Upvote:5
You are not necessarily doing anything wrong. It depends on what kind of meditation you are practicing and what your purpose with the meditation is.
It sounds like you are practicing Samatha Meditation (tranquility meditation) but instead you would like to practice Vipassana Meditation (insight meditation).
In samatha meditation one keeps attention on a single object, e.g. the breath trying to make that object stable. This type of meditation is creating a unification of mind. The goal here is to build deep and powerful states of concentration. When the mind is concentrated, i.e. by only paying attention to one object, other objects disappear. They slowly stop arising. This is only temporarily. This only happens as long as the power of concentration is present. When concentration weakens or when one stops the session and goes up and do other things then slowly the unification wears off and other objects e.g. thoughts and ideas come back into the mind.
When doing samatha meditation one temporarily suspends mental activity. When finishing the session this suspension of mental activity can last for a while afterwards but will eventually stop.
In vipassana meditation one does not keep attention on a single object instead one is giving attention to whatever arises whenever it arises. One has the abdomen as an anchor (mahasi sayadaw tradition) which one comes back to after having observed or noted objects as they arise and fall in the present moment. The anchor is a tool that one uses so that the mind will not get lost and follow after objects.
One is keeping attention on the rising and falling movements of the abdomen. When a thought arises then one shifts attention and watches the thought. One notes it a couple of times saying "thinking, thinking" and then returns to the abdomen. If a feeling or a sound arises then one shifts attention towards these objects and notes "feeling, feeling" or "hearing, hearing". One can also note the feeling more specifically, e.g. if anger arises one notes "angry, angry" or "sad, sad" if sadness arises.
When doing the noting it's important to sent the mind out to the object and not to keep attention on the "mental label". So when noting e.g. pain in the leg one is noting "pain, pain" but ones attention is on the pain in the knee and not on the mental label.

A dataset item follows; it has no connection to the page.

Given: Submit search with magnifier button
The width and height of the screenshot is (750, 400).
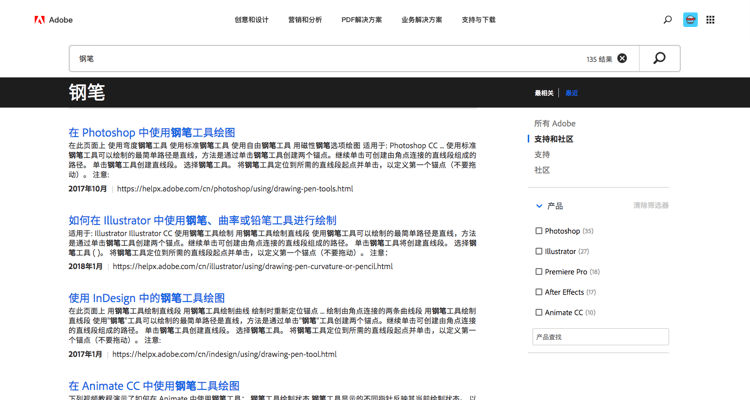Looking at the screenshot, I should 659,59.
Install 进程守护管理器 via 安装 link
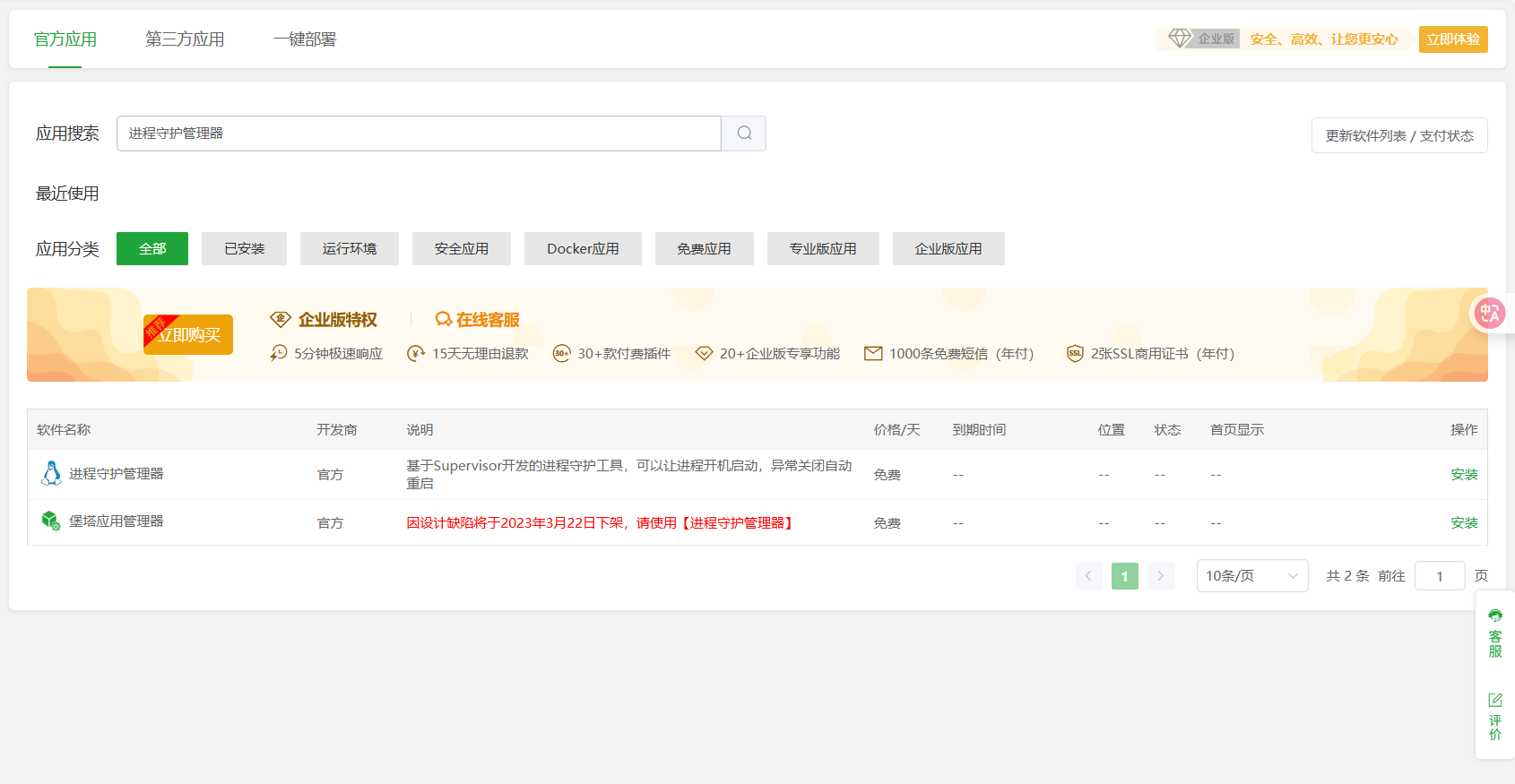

In vipassana meditation one tries to be with the objects as they arise when they arise. The goal is to learn about their true nature, i.e. the 3 signs of existence (impermanence, unsatisfactoriness and the uncontrollable nature). One does not follow after objects. One also does not try to find out where e.g. a thought came from. This is not important. What is important is to see that thought as an object that arise and cease. One does not give special attention to any object at all.
For more information on how to practice this method see Ven. Yuttadhammo's video series called "How To Meditate" or his book "How To Meditate: A Beginner's Guide to Peace".
Hope this helps. If you have any questions to anything i wrote let me know.